**Kaynak Metin**
__________

11 Eylül 2021, Cumartesi / Kırkağaç - Gölmarmara, 57 km (7. gün)
Ft: Thomas Hoepker/Magnum |
05.44 sanırım sabah ezanı okunuyor. Adeta odanın içinde, üstelik de çok kötü bir sesle. Sanki kendi bile hoşnut değil durumdan. Uyanıyorum haliyle, sonra tekrar sağ sol dönerek dalmışım. Gözümü açtığımda 7 buçuk. Hemen hazırlanıp eşyaları bisiklete yükleyip kahvaltıya koşuyorum. Hazır tabak, işime yarayan zeytin ve yumurtayı iki dilim ekmek arasına krem peyniriyle yiyor, beyaz peyniri bir dilim ekmeğe sarıp yanıma alıyorum.

__________

**Verilen Kayıtlar**
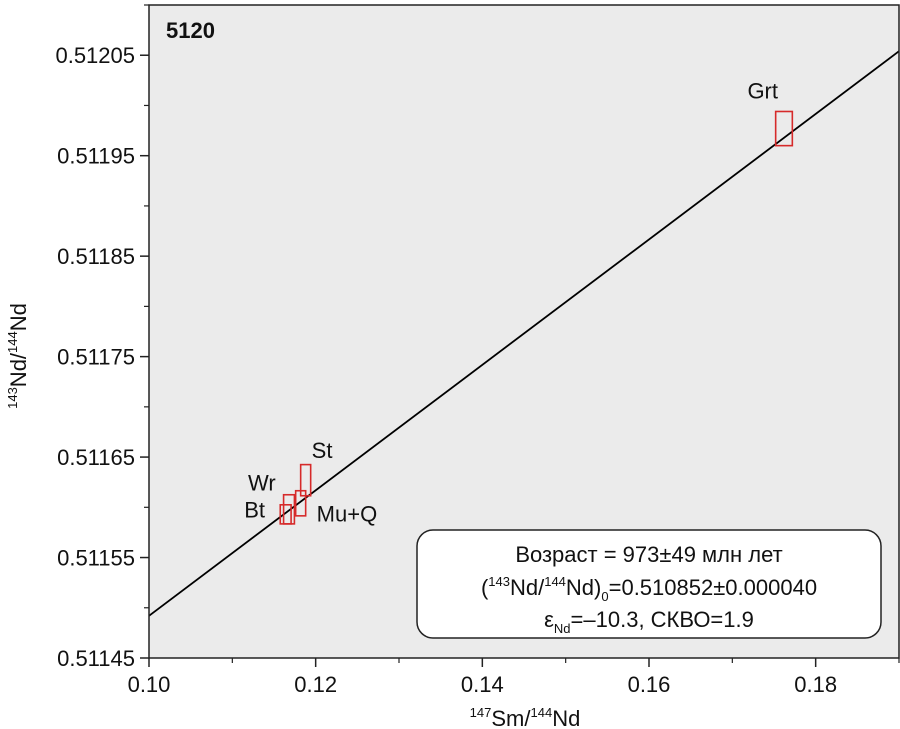 Image resolution: width=900 pixels, height=729 pixels. What do you see at coordinates (649, 622) in the screenshot?
I see `epsilon-mswd-text: εNd=–10.3, СКВО=1.9` at bounding box center [649, 622].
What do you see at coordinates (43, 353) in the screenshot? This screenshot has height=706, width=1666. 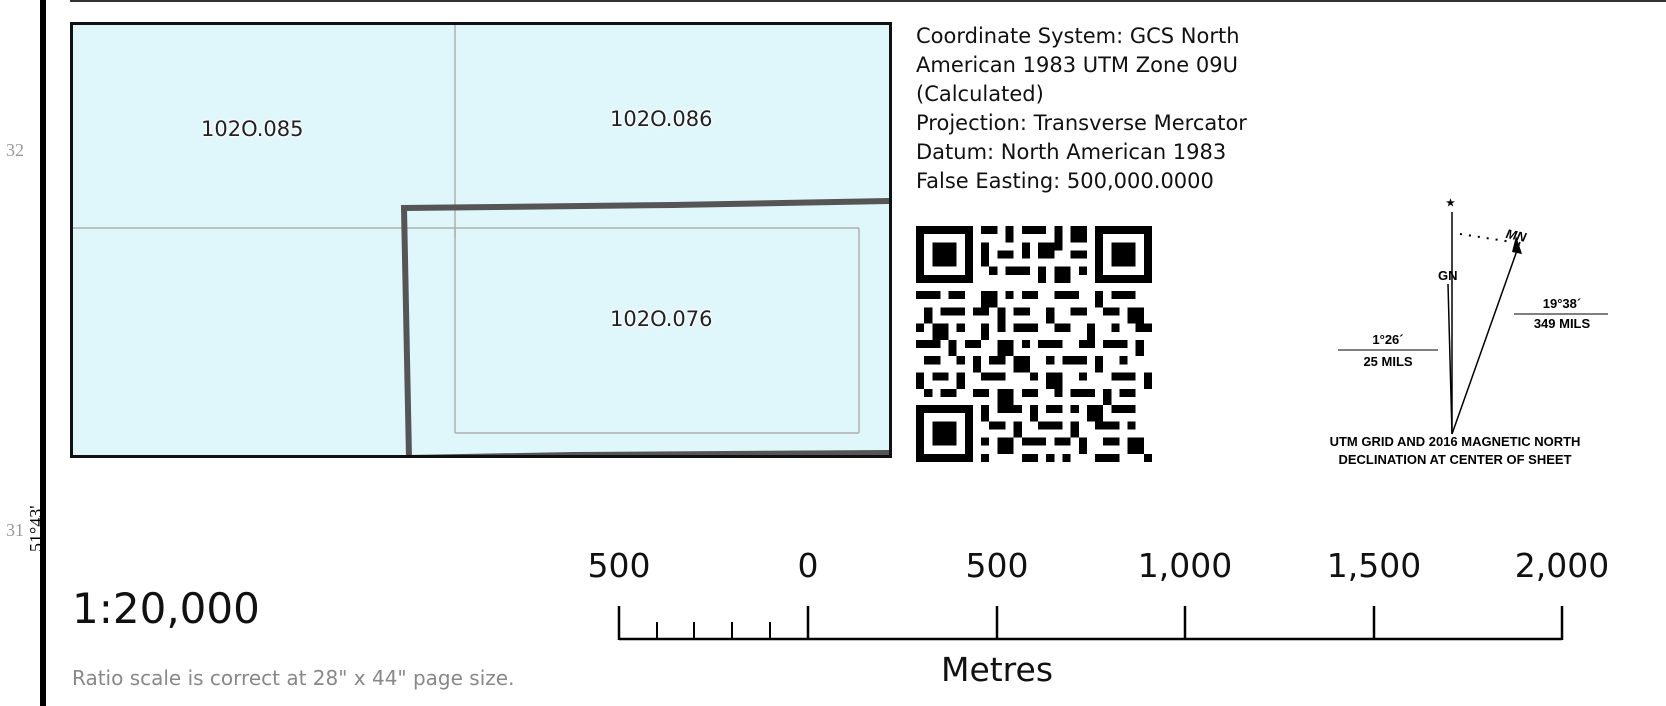 I see `map-frame-left` at bounding box center [43, 353].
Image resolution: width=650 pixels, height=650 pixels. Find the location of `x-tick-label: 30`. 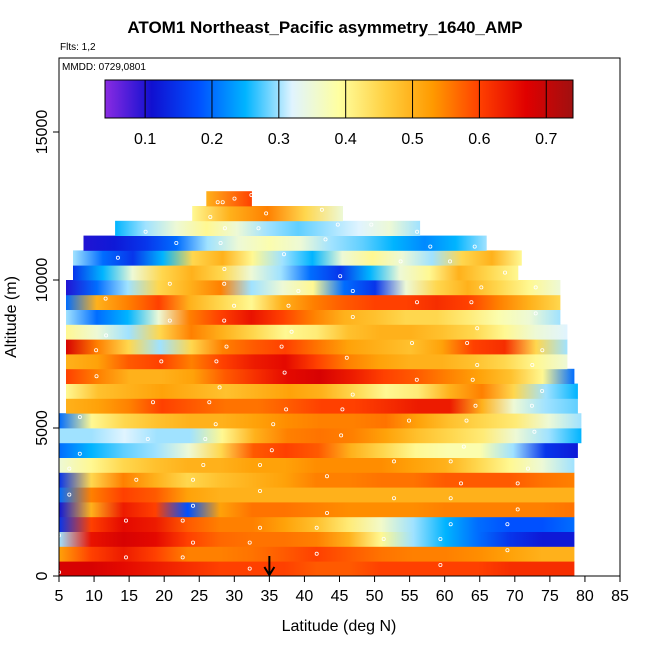

x-tick-label: 30 is located at coordinates (234, 596).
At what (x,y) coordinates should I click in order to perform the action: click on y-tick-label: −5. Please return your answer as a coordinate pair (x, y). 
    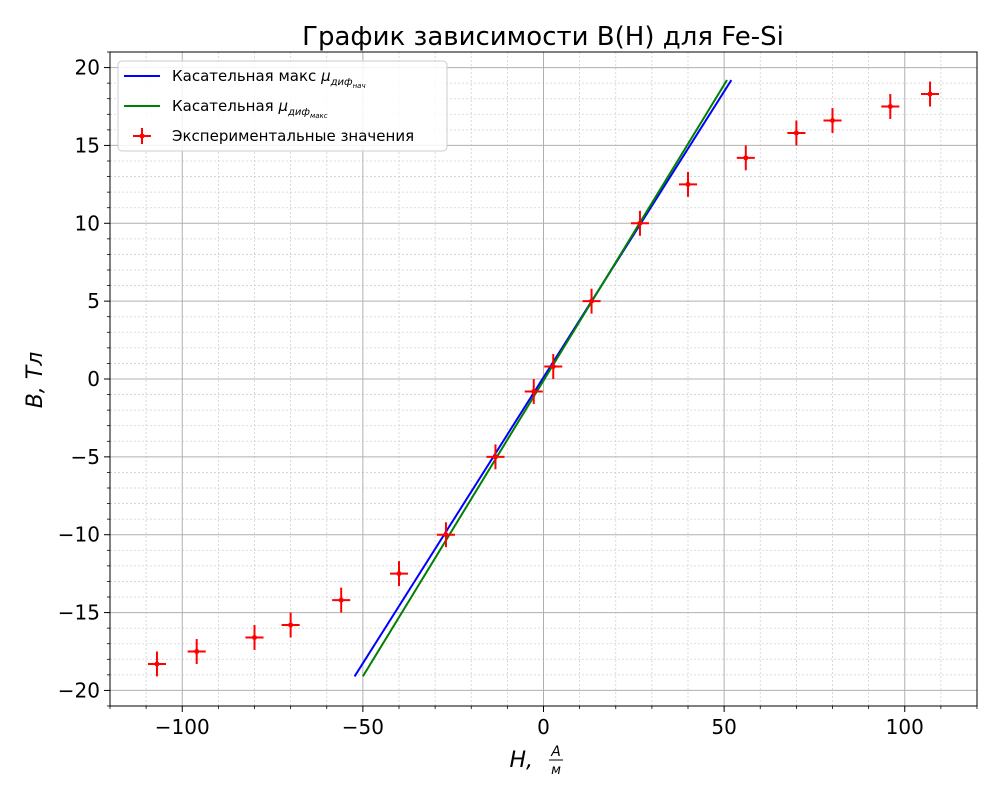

__________

**Alıştırma 1**
Kaynak metni iki cümleyle nasıl özetlersin?
**Alıştırma 2**
Kayıtlarda "Image resolution: width=650" ifadesini içeren satırdan kayıtların sonuna kadar uzanan satırları, iki uç da dahil olmak üzere, aynen yeniden yazar mısın? Resimleri yanıtına koyma.
Kaynak metin ve kayıtlar birbirinden ayrı yerlerden alınmıştır.

**Yanıt 1**
11 Eylül 2021 Cumartesi günü, Kırkağaç - Gölmarmara arasındaki 57 km'lik 7. günün sabahında anlatıcı, 05.44'te sabah ezanı olduğunu sandığı çok kötü bir sesle uyanıyor, yeniden dalıp 7 buçukta gözünü açıyor. Hemen hazırlanıp eşyaları bisiklete yükledikten sonra kahvaltıda zeytin ve yumurtayı krem peyniriyle iki dilim ekmek arasında yiyor, beyaz peyniri de bir dilim ekmeğe sarıp yanına alıyor.

**Yanıt 2**
Image resolution: width=650 pixels, height=650 pixels. Find the location of `x-tick-label: 30`. 

x-tick-label: 30 is located at coordinates (234, 596).
At what (x,y) coordinates should I click in order to perform the action: click on y-tick-label: −5. Please return your answer as a coordinate pair (x, y). 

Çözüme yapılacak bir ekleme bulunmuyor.